October is Down Syndrome Awareness Month and communities across the state are hosting events to celebrate the lives of those living with this specific genetic disorder.

Trisomy 21, or Down syndrome, is a genetic disorder, which is caused by a full or partial third copy of the 21st chromosome. It is the most commonly occurring genetic disorder. There are over 400,000 people who have Down syndrome living in the United States. 

Throughout the month, facilities like Son Valley in Ridgeland participate in raising awareness as well as educating the community on Down Syndrome. According to Son Valley's QMRP (Qualified Mental Retardation Professional) Ann Horton, the group celebrates in October with several events.

"We have a fall festival on (Oct. 25) and we invite other organizations to join," Horton said.

"There's a hot air balloon that will come and we do face painting and games, karaoke, and we have a cookout."

Son Valley is a Christian assisted living community for adults with Mental Retardation, ministering to their physical, spiritual, mental, vocational, and recreational needs. Horton said they currently have about five or six residents who are living with Down syndrome.

"The purpose of Down Syndrome Awareness Month, from my perspective, is that we just want to make sure that people know that there are options out there and that you're not alone - there's services available," Horton said.

According to Horton Son Valley hosts a variety of programs geared toward teaching those living with Down syndrome to be self-sufficient.
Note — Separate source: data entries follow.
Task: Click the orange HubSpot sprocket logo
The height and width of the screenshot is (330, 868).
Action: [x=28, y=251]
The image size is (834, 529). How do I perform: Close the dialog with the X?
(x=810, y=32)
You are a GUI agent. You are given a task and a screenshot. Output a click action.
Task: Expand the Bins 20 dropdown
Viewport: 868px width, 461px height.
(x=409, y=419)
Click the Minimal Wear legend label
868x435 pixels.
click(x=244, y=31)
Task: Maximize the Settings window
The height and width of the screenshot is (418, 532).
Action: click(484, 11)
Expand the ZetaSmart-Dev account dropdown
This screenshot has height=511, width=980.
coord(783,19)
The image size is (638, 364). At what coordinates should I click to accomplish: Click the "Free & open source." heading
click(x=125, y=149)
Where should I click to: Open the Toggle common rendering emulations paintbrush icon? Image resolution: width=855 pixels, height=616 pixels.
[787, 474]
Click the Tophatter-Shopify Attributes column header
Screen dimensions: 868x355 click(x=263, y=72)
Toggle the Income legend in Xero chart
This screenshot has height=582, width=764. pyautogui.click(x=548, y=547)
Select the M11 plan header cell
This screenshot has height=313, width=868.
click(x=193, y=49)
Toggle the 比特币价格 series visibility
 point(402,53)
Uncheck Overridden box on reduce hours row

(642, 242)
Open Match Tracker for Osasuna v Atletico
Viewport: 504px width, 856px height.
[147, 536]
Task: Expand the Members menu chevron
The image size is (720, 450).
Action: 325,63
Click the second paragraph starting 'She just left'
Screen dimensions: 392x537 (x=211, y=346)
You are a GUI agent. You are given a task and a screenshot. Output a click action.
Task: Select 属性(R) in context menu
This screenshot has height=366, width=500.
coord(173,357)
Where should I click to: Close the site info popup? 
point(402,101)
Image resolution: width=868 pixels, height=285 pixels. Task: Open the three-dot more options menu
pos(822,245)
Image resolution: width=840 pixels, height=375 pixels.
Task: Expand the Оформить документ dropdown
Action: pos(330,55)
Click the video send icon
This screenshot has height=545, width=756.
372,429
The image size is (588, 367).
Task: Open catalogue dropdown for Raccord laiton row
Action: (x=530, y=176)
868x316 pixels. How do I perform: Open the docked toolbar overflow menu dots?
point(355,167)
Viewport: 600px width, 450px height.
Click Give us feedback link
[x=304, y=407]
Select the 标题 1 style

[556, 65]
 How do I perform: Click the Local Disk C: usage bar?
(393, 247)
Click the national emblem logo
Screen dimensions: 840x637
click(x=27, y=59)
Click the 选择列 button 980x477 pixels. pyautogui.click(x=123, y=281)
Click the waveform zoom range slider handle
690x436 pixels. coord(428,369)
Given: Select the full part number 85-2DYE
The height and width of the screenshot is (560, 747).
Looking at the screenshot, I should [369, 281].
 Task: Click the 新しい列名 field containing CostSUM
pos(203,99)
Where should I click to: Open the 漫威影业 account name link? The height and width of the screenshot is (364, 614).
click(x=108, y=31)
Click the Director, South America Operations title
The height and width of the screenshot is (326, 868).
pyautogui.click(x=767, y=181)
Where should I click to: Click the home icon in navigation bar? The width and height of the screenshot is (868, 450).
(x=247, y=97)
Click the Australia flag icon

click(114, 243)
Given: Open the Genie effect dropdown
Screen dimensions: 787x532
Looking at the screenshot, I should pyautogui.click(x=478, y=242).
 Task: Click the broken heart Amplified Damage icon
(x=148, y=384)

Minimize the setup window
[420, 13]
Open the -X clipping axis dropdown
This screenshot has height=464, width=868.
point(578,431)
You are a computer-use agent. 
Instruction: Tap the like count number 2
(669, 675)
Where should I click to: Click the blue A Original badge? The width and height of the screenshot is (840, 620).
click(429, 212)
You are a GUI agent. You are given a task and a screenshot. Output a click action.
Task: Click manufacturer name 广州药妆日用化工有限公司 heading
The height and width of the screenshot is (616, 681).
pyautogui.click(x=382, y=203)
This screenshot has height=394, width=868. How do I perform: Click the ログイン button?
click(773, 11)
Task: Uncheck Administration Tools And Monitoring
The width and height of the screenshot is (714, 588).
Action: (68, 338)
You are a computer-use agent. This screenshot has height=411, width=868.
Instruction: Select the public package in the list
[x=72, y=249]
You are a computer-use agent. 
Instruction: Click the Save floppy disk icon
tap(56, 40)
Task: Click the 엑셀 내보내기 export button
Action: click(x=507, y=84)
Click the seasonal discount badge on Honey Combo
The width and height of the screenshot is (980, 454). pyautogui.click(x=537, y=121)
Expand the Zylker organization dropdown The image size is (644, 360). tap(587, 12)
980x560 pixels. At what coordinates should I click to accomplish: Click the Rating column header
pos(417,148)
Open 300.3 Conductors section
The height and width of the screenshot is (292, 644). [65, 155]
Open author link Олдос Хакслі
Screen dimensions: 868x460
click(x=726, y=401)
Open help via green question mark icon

They focus on teaching everyday life skills while also promoting healthy living choices.

"We focus a lot on diet and exercise," Horton said. "We just really try to be sure that they get the medical care and treatment they need. We have one-on-one training with them so that they can learn daily living skills, things that you and I take for granted."

Hope Hollow Ministries in Canton is a Christian ministry dedicated to enriching the lives of children and adults with disabilities by providing unique camping, and retreat experiences.

Executive Director Deborah Edmonson, said their organization will be raising awareness by posting facts about the disability on their Facebook page and website.

"I was just reading some facts the other day and in 1969 the average life span of someone with it was 10 years. Now it's all the way up to the 60s because of medical advances. Our kids are living longer, they're going to high school, they're graduating from high school, and some are even going to college."

She added, "They are getting jobs and paying taxes and I just think so much just still needs to be done for acceptance and awareness for people learning about this disability."

Edmonson has two daughters. Her four-year-old, Taylor, has Down syndrome. She said Taylor has been such a blessing to her family and that raising a child with the disorder actually makes sibling bonds stronger. Edmonson said that she was very disturbed when she recently learned of a high abortion rating for children with Down syndrome and feels that the more educated other are about the topic the more they will see these children are a blessing.

"Ninty percent of mothers who find out their child has Down syndrome abort the baby, and I just want people to spend some time finding out more about it because these kids and adults are amazing," she said. "They're such a blessing."